A time capsule of poker’s old world

Poker was a niche culture when Big Deal was written. Tournament fields were so small that players knew most of the other participants by name. There were no hole-card cameras, no ESPN coverage, no online qualifiers. That era of late-’80s poker may be gone, but true fans still appreciate its distinctive, bygone atmosphere.

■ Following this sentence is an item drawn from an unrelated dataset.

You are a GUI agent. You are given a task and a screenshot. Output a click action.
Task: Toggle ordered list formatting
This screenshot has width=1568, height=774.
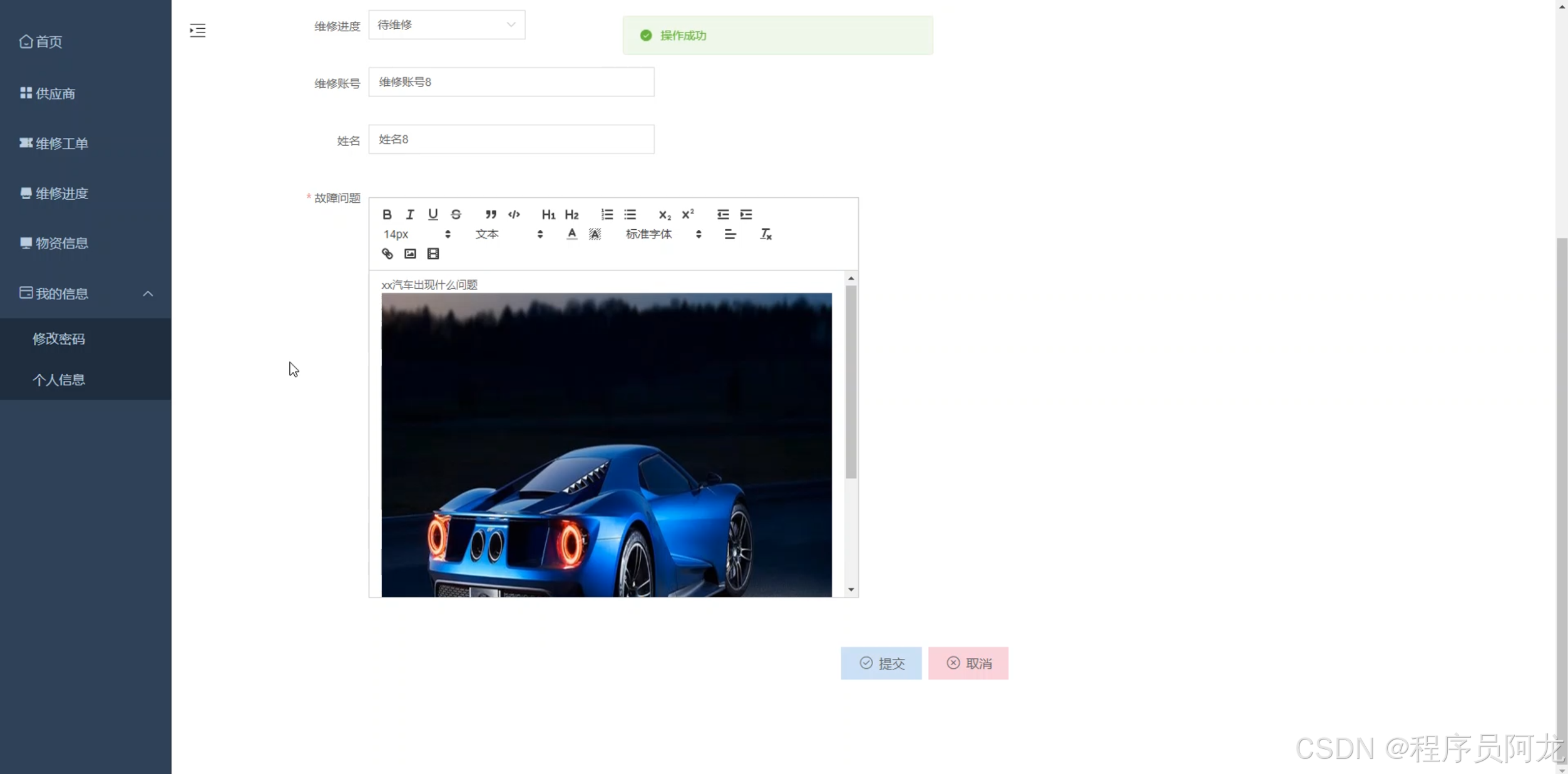pyautogui.click(x=607, y=214)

Holden’s writing would please anyone who enjoys a good book — not just poker readers. In fact, Big Deal would probably appeal to non-poker players who simply enjoy well-crafted memoir. The poker is the vehicle, but the journey is universal: a man risking stability to pursue a passion.

What Makes It Work

The writing quality

Holden is a masterful author, not just a competent poker writer. His prose has the confidence and wit of a seasoned journalist who’s also deeply funny. He makes poker accessible without dumbing it down, and he captures the emotional texture of the game — the highs, the grinding lows, the absurdity — with a literary touch that most poker books don’t even attempt.

The personal stakes

Unlike most poker narratives, Holden is genuinely risking his career. His weekly Tuesday night game gives him enough confidence to take the leap, but as time passes and money dwindles, the tension becomes real. This isn’t a millionaire playing with house money — it’s a writer betting his livelihood on a card game.

The characters

Holden’s personal encounters with poker’s legends — Johnny Chan, Jack Binion, Amarillo Slim — are some of the book’s best passages. These are figures we now know through TV coverage and Wikipedia entries. Holden knew them as people across a felt table in the late 1980s.

The sequel

In 2007, Holden published Bigger Deal: A Year Inside the Poker Boom, covering the incredible growth of the game during the Moneymaker era. If you love Big Deal, the sequel offers a fascinating contrast — the same writer returning to a game that had transformed beyond recognition.

Who Should Read This
Poker fans who love great writing more than hand analysis
Anyone interested in poker history and the pre-boom era
Readers who enjoy memoir and travel writing
Fans of Alvarez, Konik, or McManus — same literary tradition
Not a strategy book — zero hand charts or mathematical analysis
Readers who only care about modern online poker

About Anthony Holden

Background

Born in 1947 in Lancashire, England, Holden has had a prolific career as a writer, journalist, and biographer. He started in journalism before publishing biographies of Prince Charles, Laurence Olivier, and others. His poker writing sits alongside a literary career that spanned decades. Holden passed away on October 7, 2023, at the age of 76.

Big Deal and its legacy

Big Deal was inspired primarily by Holden’s experiences at the 1988 World Series of Poker. Originally published in 1990, it found a new audience during the poker boom when it was reissued. The 2007 sequel, Bigger Deal, covered the boom era itself. Together, the two books bookend poker’s transformation from subculture to mainstream spectacle.

Final Verdict — 92/100

Big Deal is an overlooked classic. Anthony Holden tells the story of pre-boom poker in brilliant, witty prose that transcends the game itself. It’s a memoir about risk, obsession, and the gap between loving something and being good enough to survive on it. If you read one poker narrative from before the Moneymaker era, make it this one.